My dad professed managerial accounting and finance for most of his career. We’ve been talking about this a lot as it applies to the software industry and he offered too broad approaches: make ABC an almost daily routine, or a much easier approach, do periodic internal audits that get on the factory floor to actually see how engineers, product managers, EMs, etc, etc, spend their time during the day.
My email address is my username at gmail and if you would be so obliged I would love to talk to you about this more!
I mean, I could talk about this subject for awhile, but I would give EMs another task: do accounting and not just wrangling of the nerd herd.
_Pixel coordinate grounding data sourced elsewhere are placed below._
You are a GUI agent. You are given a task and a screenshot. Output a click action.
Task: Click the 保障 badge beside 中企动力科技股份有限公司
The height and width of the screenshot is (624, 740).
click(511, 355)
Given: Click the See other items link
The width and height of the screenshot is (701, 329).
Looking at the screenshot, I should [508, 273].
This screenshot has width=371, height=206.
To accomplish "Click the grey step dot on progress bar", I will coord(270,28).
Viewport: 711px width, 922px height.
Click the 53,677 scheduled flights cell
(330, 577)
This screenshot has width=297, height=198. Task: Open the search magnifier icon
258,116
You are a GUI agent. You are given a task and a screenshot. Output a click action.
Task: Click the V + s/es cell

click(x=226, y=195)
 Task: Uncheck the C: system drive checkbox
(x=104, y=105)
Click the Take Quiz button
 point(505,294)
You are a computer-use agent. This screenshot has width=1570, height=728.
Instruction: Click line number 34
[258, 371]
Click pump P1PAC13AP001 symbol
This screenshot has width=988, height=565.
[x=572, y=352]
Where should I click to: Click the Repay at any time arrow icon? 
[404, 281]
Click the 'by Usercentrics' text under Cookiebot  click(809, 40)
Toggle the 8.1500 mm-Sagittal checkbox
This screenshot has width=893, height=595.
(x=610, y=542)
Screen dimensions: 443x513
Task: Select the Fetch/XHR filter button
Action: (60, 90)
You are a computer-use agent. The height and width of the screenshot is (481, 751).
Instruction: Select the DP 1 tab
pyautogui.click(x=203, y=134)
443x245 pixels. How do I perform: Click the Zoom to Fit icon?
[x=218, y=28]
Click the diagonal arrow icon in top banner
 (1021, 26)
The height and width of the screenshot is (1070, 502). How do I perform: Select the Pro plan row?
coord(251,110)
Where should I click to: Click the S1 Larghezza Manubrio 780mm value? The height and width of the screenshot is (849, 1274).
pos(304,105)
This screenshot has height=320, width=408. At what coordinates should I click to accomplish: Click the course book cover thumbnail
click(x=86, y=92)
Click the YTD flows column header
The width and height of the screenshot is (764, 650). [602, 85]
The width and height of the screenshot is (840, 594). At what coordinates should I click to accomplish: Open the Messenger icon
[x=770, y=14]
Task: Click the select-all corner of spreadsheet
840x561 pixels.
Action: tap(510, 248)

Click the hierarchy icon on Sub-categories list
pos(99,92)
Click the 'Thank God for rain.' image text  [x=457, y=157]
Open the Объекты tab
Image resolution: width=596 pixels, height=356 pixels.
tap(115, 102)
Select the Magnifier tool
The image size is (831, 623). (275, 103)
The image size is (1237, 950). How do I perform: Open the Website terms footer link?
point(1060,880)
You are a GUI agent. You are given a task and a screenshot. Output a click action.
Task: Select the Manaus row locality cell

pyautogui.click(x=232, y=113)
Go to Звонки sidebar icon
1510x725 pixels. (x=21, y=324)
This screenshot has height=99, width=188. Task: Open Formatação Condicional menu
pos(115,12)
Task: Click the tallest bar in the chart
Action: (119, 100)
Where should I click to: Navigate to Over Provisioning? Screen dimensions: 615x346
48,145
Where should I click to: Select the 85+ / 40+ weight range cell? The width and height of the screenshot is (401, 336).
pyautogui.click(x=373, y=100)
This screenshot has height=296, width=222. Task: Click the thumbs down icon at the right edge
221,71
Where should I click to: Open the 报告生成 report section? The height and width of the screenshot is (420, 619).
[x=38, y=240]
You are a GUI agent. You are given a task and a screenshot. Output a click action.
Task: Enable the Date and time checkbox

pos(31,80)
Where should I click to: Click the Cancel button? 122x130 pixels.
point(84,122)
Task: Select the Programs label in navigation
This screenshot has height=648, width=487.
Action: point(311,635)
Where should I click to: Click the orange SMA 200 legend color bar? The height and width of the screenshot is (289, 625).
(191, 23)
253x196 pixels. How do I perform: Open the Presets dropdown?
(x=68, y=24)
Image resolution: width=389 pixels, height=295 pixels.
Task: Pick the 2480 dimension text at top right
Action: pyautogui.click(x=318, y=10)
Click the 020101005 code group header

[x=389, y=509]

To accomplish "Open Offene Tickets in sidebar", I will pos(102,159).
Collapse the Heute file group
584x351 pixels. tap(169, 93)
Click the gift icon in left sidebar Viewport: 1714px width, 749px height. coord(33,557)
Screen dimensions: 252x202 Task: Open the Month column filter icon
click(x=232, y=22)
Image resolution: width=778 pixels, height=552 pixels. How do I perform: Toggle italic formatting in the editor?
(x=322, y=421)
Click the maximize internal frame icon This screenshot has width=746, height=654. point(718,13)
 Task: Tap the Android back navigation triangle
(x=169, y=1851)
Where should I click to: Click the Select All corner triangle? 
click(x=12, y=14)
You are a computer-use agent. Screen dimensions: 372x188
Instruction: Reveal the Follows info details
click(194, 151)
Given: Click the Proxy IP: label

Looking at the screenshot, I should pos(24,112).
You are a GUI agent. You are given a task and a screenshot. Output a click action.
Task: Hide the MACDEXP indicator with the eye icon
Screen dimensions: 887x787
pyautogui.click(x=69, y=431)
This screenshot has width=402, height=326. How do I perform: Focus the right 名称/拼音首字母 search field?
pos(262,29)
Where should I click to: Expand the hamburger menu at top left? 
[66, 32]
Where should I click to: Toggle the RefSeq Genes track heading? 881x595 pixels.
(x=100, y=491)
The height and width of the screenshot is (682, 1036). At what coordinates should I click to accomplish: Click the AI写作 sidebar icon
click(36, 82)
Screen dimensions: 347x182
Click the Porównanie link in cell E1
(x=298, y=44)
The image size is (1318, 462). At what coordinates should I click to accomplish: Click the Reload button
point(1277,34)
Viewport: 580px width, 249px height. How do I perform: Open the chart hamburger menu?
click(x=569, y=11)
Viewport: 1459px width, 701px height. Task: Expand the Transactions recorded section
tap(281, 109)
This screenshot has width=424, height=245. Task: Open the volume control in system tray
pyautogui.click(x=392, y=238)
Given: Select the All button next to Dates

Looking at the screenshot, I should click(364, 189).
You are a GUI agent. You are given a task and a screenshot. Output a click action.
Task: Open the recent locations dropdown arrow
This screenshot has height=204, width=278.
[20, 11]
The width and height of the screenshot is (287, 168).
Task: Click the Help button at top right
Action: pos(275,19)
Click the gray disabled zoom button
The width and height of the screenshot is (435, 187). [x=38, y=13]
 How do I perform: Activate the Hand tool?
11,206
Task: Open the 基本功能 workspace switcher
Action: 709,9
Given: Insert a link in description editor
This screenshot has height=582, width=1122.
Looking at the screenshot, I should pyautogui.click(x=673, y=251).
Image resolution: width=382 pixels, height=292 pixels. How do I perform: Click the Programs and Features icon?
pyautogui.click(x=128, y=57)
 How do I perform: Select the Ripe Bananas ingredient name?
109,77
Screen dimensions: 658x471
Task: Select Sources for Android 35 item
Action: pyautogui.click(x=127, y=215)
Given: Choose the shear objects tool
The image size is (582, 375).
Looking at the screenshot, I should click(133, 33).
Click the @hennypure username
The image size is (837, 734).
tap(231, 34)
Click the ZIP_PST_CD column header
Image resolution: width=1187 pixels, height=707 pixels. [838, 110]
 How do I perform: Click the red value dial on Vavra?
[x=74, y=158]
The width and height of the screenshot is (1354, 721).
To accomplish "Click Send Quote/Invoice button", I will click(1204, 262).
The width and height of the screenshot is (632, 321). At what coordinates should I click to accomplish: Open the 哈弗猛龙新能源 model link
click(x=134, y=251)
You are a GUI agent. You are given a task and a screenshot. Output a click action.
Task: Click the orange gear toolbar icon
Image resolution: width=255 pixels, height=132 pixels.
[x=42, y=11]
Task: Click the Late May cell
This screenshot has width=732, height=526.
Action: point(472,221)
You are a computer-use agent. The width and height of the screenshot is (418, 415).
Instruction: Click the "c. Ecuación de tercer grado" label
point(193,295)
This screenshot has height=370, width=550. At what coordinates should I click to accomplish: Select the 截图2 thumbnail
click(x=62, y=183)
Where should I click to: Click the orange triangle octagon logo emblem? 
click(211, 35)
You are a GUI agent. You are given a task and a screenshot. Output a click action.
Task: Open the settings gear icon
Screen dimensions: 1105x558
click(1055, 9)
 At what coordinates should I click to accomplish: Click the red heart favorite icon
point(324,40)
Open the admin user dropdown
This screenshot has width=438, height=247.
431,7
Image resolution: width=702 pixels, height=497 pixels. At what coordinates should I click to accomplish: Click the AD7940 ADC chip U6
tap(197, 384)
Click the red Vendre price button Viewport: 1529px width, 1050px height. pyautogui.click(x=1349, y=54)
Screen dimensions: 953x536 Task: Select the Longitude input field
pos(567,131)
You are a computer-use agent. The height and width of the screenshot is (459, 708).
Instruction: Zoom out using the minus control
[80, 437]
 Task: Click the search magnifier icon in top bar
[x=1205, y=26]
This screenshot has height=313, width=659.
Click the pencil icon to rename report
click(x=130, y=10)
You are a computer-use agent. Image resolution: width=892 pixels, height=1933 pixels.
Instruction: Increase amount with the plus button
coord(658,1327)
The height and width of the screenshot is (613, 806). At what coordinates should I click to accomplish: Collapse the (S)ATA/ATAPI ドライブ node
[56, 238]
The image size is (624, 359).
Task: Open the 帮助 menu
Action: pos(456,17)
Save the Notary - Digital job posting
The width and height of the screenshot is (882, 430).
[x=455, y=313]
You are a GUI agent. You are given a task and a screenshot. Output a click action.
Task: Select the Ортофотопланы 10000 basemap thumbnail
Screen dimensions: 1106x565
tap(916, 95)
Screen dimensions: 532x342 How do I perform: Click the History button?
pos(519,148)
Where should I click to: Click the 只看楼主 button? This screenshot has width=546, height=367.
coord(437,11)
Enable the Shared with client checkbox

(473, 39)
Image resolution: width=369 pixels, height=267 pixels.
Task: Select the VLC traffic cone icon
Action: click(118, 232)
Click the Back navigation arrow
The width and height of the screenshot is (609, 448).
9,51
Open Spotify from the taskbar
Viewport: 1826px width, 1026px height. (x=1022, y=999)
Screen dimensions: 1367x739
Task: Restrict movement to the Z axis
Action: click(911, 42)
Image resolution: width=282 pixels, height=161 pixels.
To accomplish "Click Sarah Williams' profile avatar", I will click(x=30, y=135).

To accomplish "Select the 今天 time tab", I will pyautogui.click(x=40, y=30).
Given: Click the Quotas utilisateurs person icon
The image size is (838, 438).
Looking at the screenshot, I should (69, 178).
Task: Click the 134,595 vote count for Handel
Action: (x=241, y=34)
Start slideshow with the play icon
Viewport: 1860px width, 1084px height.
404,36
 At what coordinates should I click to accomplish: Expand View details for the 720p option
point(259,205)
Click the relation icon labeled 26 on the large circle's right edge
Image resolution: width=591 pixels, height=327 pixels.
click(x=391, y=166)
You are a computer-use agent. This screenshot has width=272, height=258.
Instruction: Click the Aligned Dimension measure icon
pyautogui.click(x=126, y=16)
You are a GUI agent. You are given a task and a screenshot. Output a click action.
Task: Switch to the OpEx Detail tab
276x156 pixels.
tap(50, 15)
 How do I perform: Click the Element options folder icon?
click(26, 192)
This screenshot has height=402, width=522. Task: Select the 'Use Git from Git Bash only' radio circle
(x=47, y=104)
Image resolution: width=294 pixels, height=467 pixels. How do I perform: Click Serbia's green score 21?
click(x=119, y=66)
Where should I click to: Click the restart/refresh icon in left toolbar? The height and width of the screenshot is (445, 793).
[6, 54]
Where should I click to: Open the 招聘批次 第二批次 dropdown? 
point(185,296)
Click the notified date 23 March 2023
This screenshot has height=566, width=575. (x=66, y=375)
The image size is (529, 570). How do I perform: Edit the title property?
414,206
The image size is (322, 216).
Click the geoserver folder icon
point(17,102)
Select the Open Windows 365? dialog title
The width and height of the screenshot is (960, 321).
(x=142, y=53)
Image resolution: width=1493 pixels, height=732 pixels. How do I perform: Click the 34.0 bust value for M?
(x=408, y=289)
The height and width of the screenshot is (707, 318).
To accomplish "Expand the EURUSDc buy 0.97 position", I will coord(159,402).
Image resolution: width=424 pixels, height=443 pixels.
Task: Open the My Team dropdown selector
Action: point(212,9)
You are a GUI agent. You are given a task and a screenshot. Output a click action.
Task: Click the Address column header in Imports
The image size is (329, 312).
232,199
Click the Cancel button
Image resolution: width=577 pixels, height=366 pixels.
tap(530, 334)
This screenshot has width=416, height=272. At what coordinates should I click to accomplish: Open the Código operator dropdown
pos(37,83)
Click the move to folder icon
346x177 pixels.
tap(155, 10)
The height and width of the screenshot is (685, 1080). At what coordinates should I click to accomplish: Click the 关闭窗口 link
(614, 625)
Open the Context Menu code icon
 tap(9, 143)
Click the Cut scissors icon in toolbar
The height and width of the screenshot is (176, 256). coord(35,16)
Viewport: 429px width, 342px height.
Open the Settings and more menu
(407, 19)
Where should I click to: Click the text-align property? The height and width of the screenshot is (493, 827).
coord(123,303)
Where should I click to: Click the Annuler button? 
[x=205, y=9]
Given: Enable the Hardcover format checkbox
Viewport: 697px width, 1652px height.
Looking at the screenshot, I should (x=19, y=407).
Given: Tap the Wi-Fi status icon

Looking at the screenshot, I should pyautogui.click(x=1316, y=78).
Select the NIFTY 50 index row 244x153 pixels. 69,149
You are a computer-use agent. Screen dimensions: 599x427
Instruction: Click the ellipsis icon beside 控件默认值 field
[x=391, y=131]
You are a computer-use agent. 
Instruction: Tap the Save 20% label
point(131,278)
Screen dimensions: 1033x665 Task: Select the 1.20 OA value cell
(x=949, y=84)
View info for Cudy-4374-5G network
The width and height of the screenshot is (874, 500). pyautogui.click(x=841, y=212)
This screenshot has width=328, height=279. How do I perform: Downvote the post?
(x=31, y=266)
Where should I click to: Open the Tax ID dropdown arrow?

I consider myself a veteran of the nerd herd and take pride in such a label, even the wrangling, as it is generally an attempt to guide productive, creative and engaged engineers.
I’ve also noticed a parallel between what’s called domain-driven design and ABC, namely, they are primarily concerned with a full understanding of the processes, events and activities. Agile has some tangential relationships as well and could possibly be used for the daily/weekly practice of ABC, but the problem with story points is that they also fail to capture the full costs!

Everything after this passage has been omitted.